Definitely put the heat pad on the side or backside.


You can also try expandable bricks of coconut, though I am not sure how well it holds burrows with a invert that doesn't produces silk. But in that case, I guess you could provide them a piece of bark or wood available in pet stores to build a scrape/burrow beneath.


----------



## Deolok (Jan 21, 2007)

IMO I would use the search option, but I've found that a lot of enclosure setups dont mention. Make sure you have a lid for the enclosure to increase humidity.


----------



## Thaedion (Jan 22, 2007)

Megalon said:


> You can also try expandable bricks of coconut, though I am not sure how well it holds burrows with a invert that doesn't produces silk.


I use the expandable bricks of coco-fiber from eco-earth and have burrowing scorps that like it very much. My juvenile red claws _Pandinus cavimanus_ are burrowing fools.  

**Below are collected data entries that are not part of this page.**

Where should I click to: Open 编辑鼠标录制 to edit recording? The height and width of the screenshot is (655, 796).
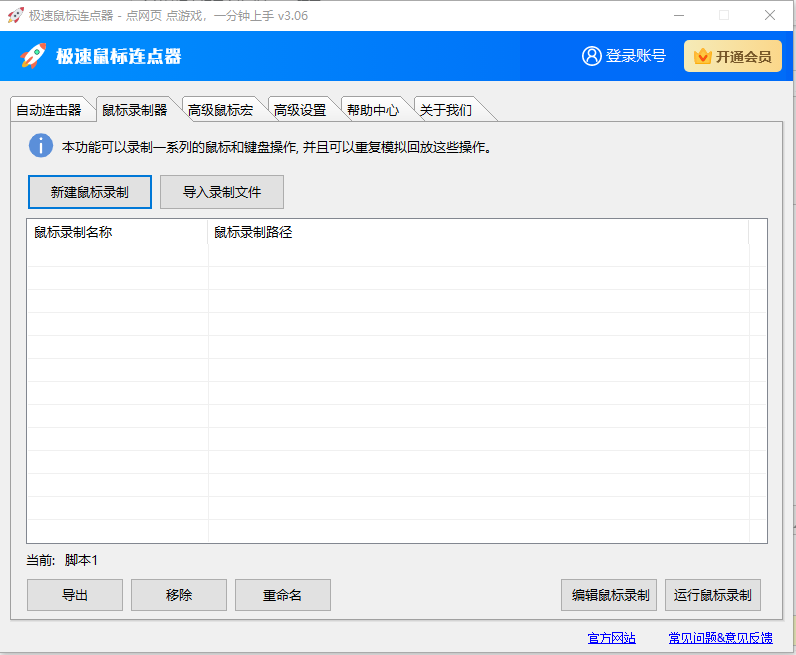609,595
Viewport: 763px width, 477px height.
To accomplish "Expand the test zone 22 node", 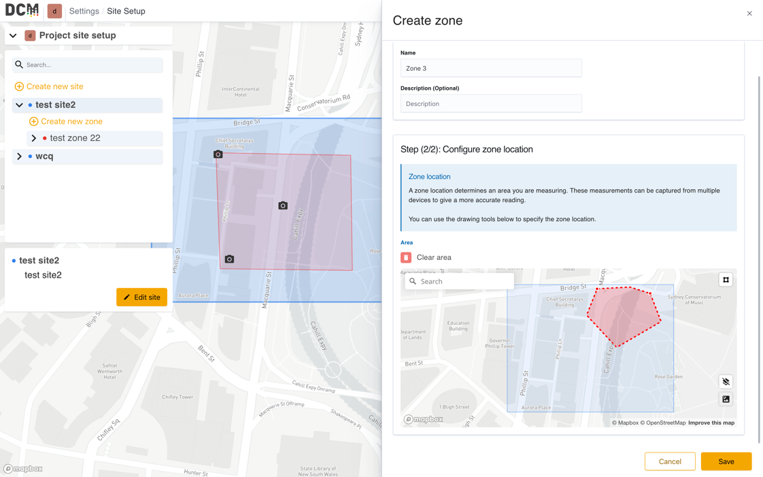I will 34,138.
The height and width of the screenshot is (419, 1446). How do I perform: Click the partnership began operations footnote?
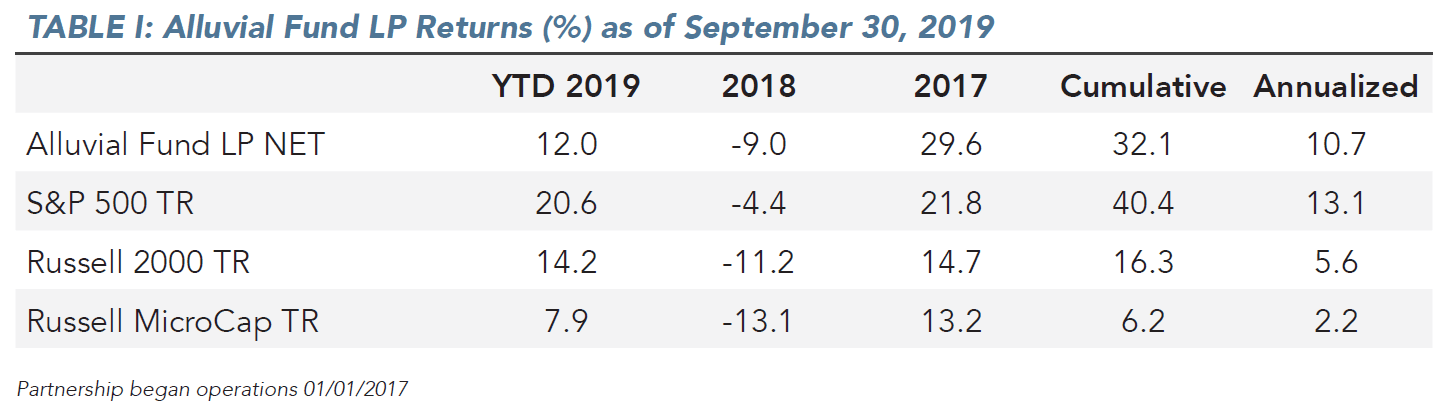[212, 388]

The false bottom setup is the way to go I'm currently using that on all but 1 of my tanks and the humidity is excellent. (I'll change that 1 as soon as she pops)  

Regards Thaedion


----------



## Thaedion (Jan 22, 2007)

dazbuzz said:


> here is a bad pic of em


where did you get them from? Is that one that is fully visible an emperor? its 'claws' look too long and not fat? Just wondering.

Looking forward to more and 'clearer' pics.


----------



## dazbuzz (Jan 22, 2007)

i also am worried they are not emperors but there is nothing i can do to find out forest or emperors you decide. are there any sites that can instruct me on setting up a false bottom tank? i have hear this setup works very well for humidity.


----------



## EAD063 (Jan 22, 2007)

dazbuzz said:


> i also am worried they are not emperors but there is nothing i can do to find out forest or emperors you decide. are there any sites that can instruct me on setting up a false bottom tank? i have hear this setup works very well for humidity.


A picture, specifically of the pediplaps, caprice and metamosa will do. For false bottom use a few inches of aquarium gravel, and take a plastic tube and fill peat around it... thus allowing you to fill the rock layer with water after you've covered it all with the substrate.


----------



## Arachnophilist (Jan 22, 2007)

yeah the false bottom is easy  I personally vote for the coco fibre. also your scorps do need clearer pics for an ID I can see they have elongated claws and white telsons from those ones.. but that isnt enough. try to borrow a camera and get some clear pics and then we can have it figured out PDQ


----------



## Thaedion (Jan 22, 2007)

dazbuzz said:


> i also am worried they are not emperors but there is nothing i can do to find out forest or emperors you decide.


Below is a thread stared by G. Carnell to ID common Heterometrus. It's a good thread.

http://www.arachnoboards.com/ab/showthread.php?t=82335



dazbuzz said:


> are there any sites that can instruct me on setting up a false bottom tank? i have hear this setup works very well for humidity.


If you search this forum for false bottom it'll show alot of info, here is what I found works very well:

In my tank I -

first put a layer (2-5cm or 1-2" deep) of aquarium gravel (some use small gravel 2mm or .075" or such) I use large gravel 2cm or .75" so the burrowers don't pull up the stones.

Some use a screen to seperate the substrate from the gravel so the scorps don't pull up gravel, I don't find it necessary. That is why I use the larger gravel.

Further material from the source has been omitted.